Ian Robert Dowbiggin, Keeping America Sane: Psychiatry and Eugenics in the United States and Canada, 1880-1940, Cornell University Press, Ithaca (NY), 1997, pp. xvii+245. £29.50. ISBN 0-8014-3356-8.

Dowbiggin positions this work as part of a 'new scholarly trend that has shifted attention away from the headline-grabbing leaders of the eugenics movement and towards the comparatively anonymous rank and file'. While as a result of the excellent work of previous historians we now know a great deal about eugenics and what this actually meant in the early twentieth-century, before being irretrievably tarnished by the association with Nazism, this has focussed mainly on the influence of propagandist organisations and their leaders. The means by which eugenic ideas were diffused through society as a whole (in which their pervasiveness is obvious) and how and if they were acted upon in policy-making are still very much open questions.

Keeping America Sane is a detailed and nuanced analysis of the influence of eugenic ideas on psychiatry in the United States and Canada over a sixty-year period, providing a rich comparative study between contiguous nations with much in common, but significant differences of political culture and tradition. Furthermore it amply demonstrates the shifts over time in sympathy towards, and implementation of policies based on, eugenics. These are shown to have had less to do with ideological commitment than with highly specific historical contingencies bearing upon the psychiatric profession as a whole and on individuals within it. By casting light on the complex careers of particular individuals Dowbiggin indicates how far from static and monolithic eugenic theories were. Individuals' adherence to eugenic tenets might change radically over time, and the amount of public promotion they gave them was as dependent on audience as on belief.

The centre of the book consists of meticulous studies of the careers of two influential individual psychiatrists, G. Alder Blumer in the USA and C. K. Clarke in Canada, and the ways in which the prevalent discourses of eugenics had an impact on them. Dowbiggin was fortunate in discovering the correspondence and papers of Blumer in the archives of the Butler Hospital at Providence, Rhode Island, where he was head psychiatrist. These revealed his eugenic leanings, but also constituted both 'one of the most important unpublished sources for the history of Anglo-American psychiatry' and 'an intriguing glimpse into the mental processes of an influential US psychiatrist'. Blumer is presented as a paradigmatic case of a psychiatrist of his period, when the reforming excitement of the era of moral therapy had grown tepid and public psychiatric institutions seemed to be increasingly becoming perceived as warehouses for the incurably insane rather than having an active curative role. The march of progress in other medical specialties seemed to be leaving psychiatry behind, before the interwar rise of new ideas of preventive psychiatry brought about a new pro-active model of the mental specialist emerging from the hospital into the community to engage with problems of mental health at a recuperable early stage. The alteration wrought in Blumer's own career, self-perception, and opinions on both the potential of psychiatry and eugenics, by a move from public institutions increasingly subject to bureaucratic control and cost-cutting, to the relatively privileged world of a well-reputed private asylum, is striking, drawing attention to the enormous disparities within the psychiatric profession as well as its rivalries with competing specialities such as neurology.

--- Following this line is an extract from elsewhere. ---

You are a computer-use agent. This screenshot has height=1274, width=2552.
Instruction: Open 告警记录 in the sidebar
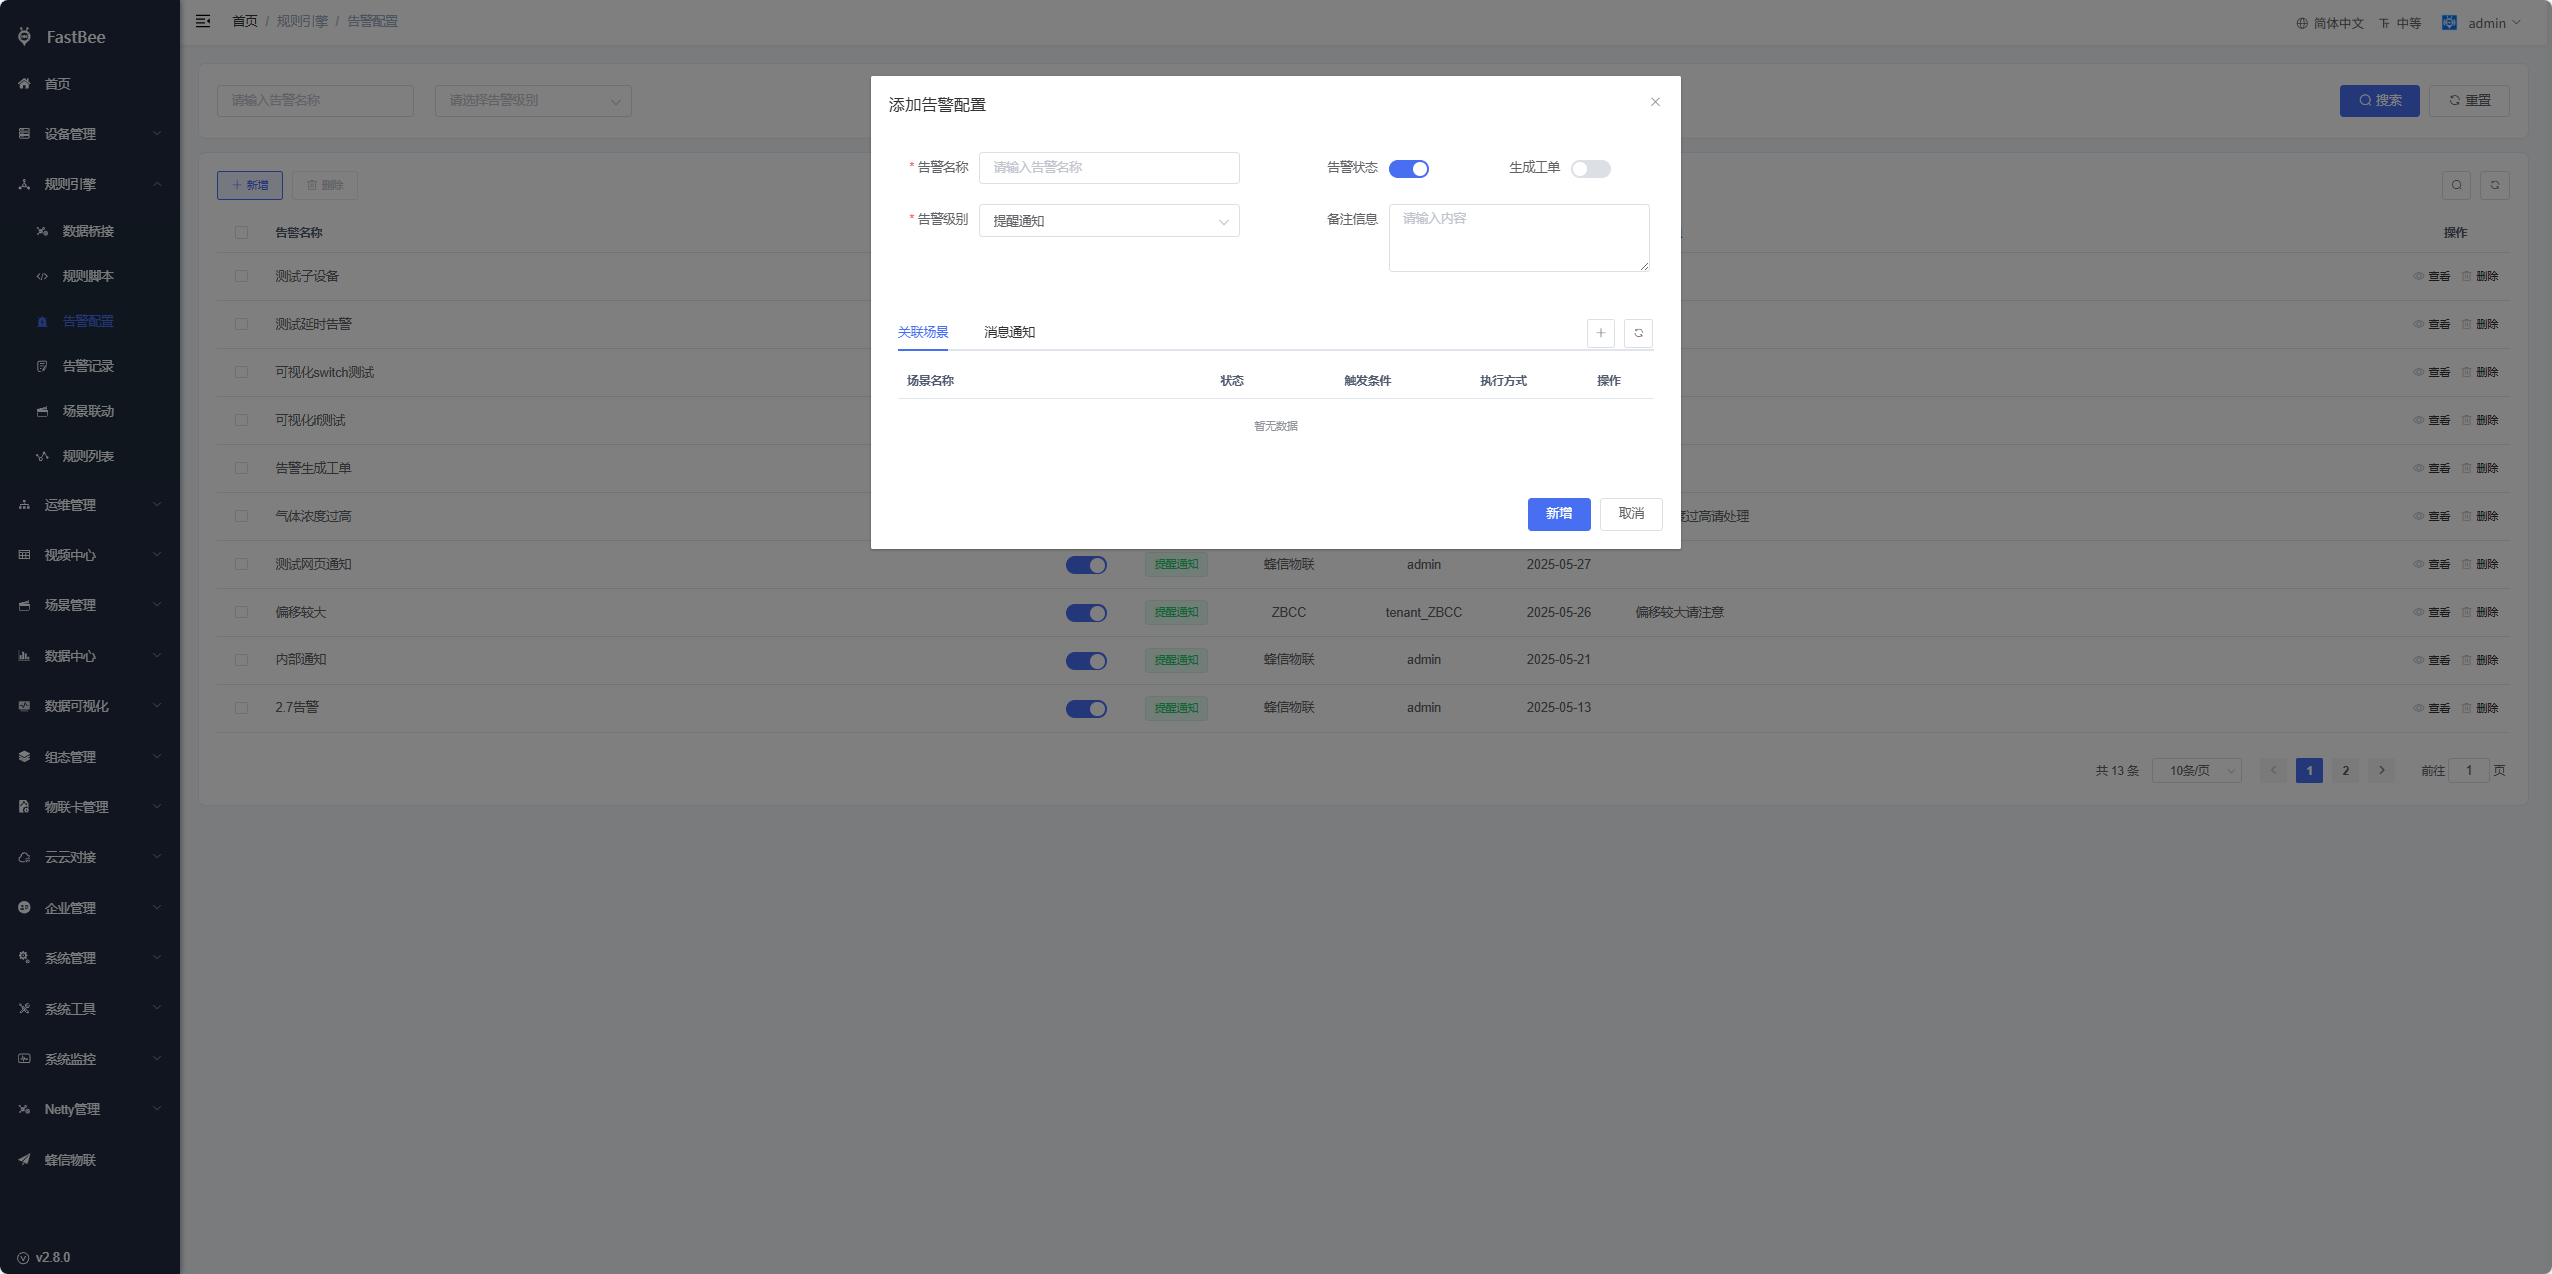point(88,366)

C. K. Clarke forms the Canadian counterpart to Blumer. He is located within 'the traditional Canadian reliance on government to take the initiative in public charity'. The state was expected 'to intervene in health and welfare': the effects could be far from benign, given the far stronger agenda within the Canadian psychiatric profession on eugenic policies such as sterilisation and emigration restriction forming an essential aspect of public health administration. Dowbiggin, however, gives due weight to the counterbalancing forces of large businesses greedy for cheap labour supplies, and organisations representing already resident immigrant communities, and their relationships with the bureaucracy and political interests. It was not just Eastern Europeans who were the target of Clarke's anti-immigration tirades: he also believed that Britain itself was 'dumping' its own undesirables on the Dominion.

Dowbiggin sites his subjects both in the context and culture of the particular institutions in which they served and within particular local political environments, to reveal the situations in which eugenics might have a strong appeal as providing an intellectual basis for something which beleaguered psychiatrists could do. He also demonstrates, however, that it was not necessarily or invariably trained medics who were advancing the most radical programmes of segregation, sterilisation and marriage regulation of the 'unfit', which had a strong appeal for a far wider constituency.